12 malades ont reçu un implant innovant, un greffon aortique conçu à partir d’une matrice biologique, un morceau de tissu aortique prélevé sur un donneur, pour remplacer les voies aériennes, trachées et bronches, entre 2009 et 2017. Les patients greffés souffraient de lésions, en majorité cancéreuses, très évoluées et complexes de l’arbre respiratoire. Certains patients, pour lesquels aucun traitement n’existait, sont considérés aujourd’hui comme étant guéris et la solution de remplacement est devenue totalement biologique. Cette avancée majeure dans le domaine de la greffe d’organes artificiels, tous organes confondus, est le résultat d’une dizaine d’années de recherche du Pr Emmanuel Martinod, chef du service de chirurgie thoracique et vasculaire à l’hôpital universitaire Avicenne (Bobigny) et de son équipe. Elle a fait l’objet d’une publication dans la revue JAMA du 20 mai 2018 et d’une présentation en avant-première au congrès international de l’American Thoracic Society à San Diego.
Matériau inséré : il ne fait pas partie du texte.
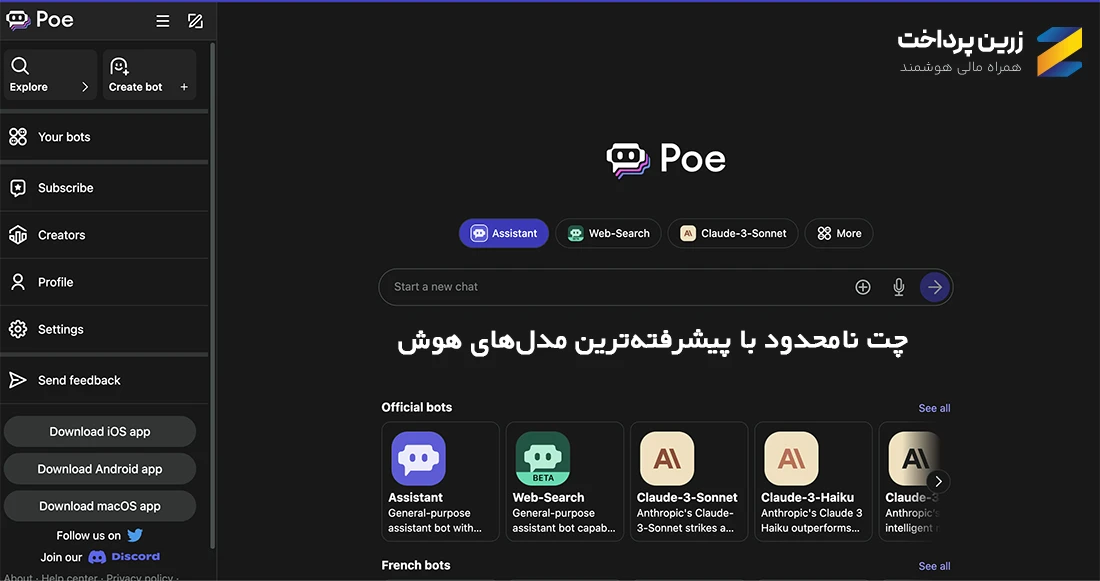Open See all for Official bots
This screenshot has width=1100, height=581.
tap(933, 407)
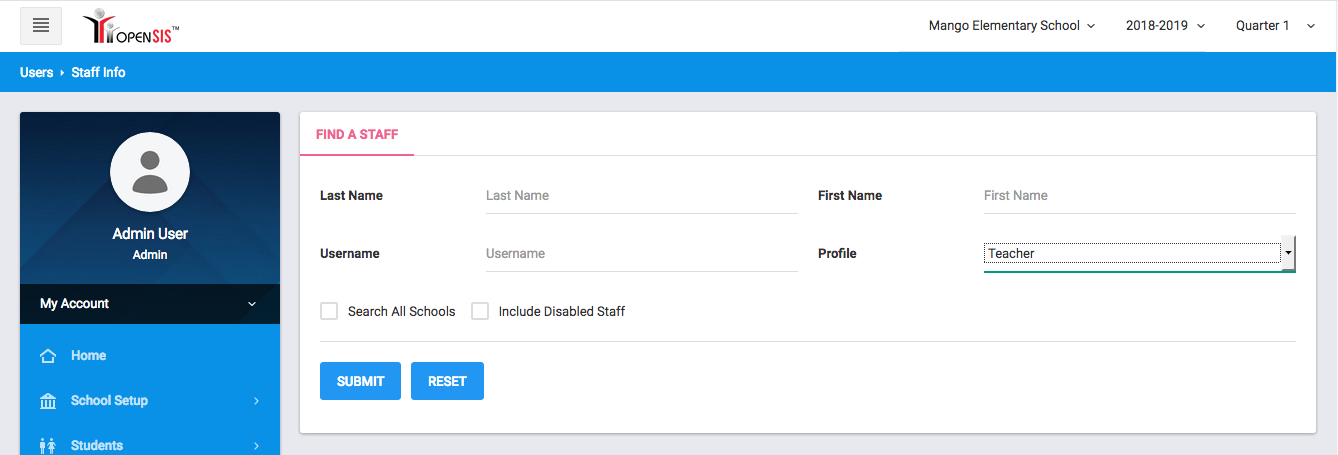Open the Mango Elementary School selector

click(x=1011, y=26)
C’est la 126e première mondiale des CHU de France !
Le remplacement possible de l’appareil trachéo-bronchique par une matrice aortique rigidifiée par un stent a fait l’objet d’une étude prospective par le Pr Emmanuel Martinod, chef du service de chirurgie thoracique et vasculaire de l’hôpital universitaire Avicenne AP-HP et professeur à l’UFR de Santé Médecine Biologie Humaine (SMBH) de l’Université Paris 13, et le Pr Eric Vicaut, chef de l’unité de recherche clinique de l’hôpital Lariboisière AP-HP et professeur à l’université Paris Diderot.
Le protocole prévoyait deux grandes étapes
1°) l’ablation de la lésion par des méthodes chirurgicales habituelles ;
2°) la reconstruction des voies respiratoires à partir d’une allogreffe aortique cryopréservée. Un stent sur mesure a été inséré dans le greffon et aucune immuno-suppression n’a été utilisée.
Le greffon se compose de tissu aortique prélevé dans le cadre des prélèvements multi-organes réglementés par l’Agence de la Biomédecine.
Ces interventions ont pu être réalisées à l’issue de dix années de recherche dans le laboratoire de recherches bio-chirurgicales (Université Paris-Descartes/Fondation Alain Carpentier) et grâce à la collaboration de plusieurs services des Hôpitaux Universitaires Paris Seine Saint-Denis, de l’AP-HP ainsi que des équipes françaises.
Vingt patients (treize hommes et sept femmes âgés de 24 à 79 ans) ont été inclus dans cette série prospective en chirurgie. Pour sept d’entre eux, il a finalement été décidé durant l’intervention de suivre le traitement conventionnel (sans implantation de l’organe artificiel).
L’intervention a permis d’éviter l’ablation complète du poumon pour ceux qui souffraient de lésions bronchiques évoluées. La greffe trachéo-bronchique est en effet indiquée chez des patients étant en impasse thérapeutique ou souffrant de lésions tumorales proximales broncho-pulmonaires.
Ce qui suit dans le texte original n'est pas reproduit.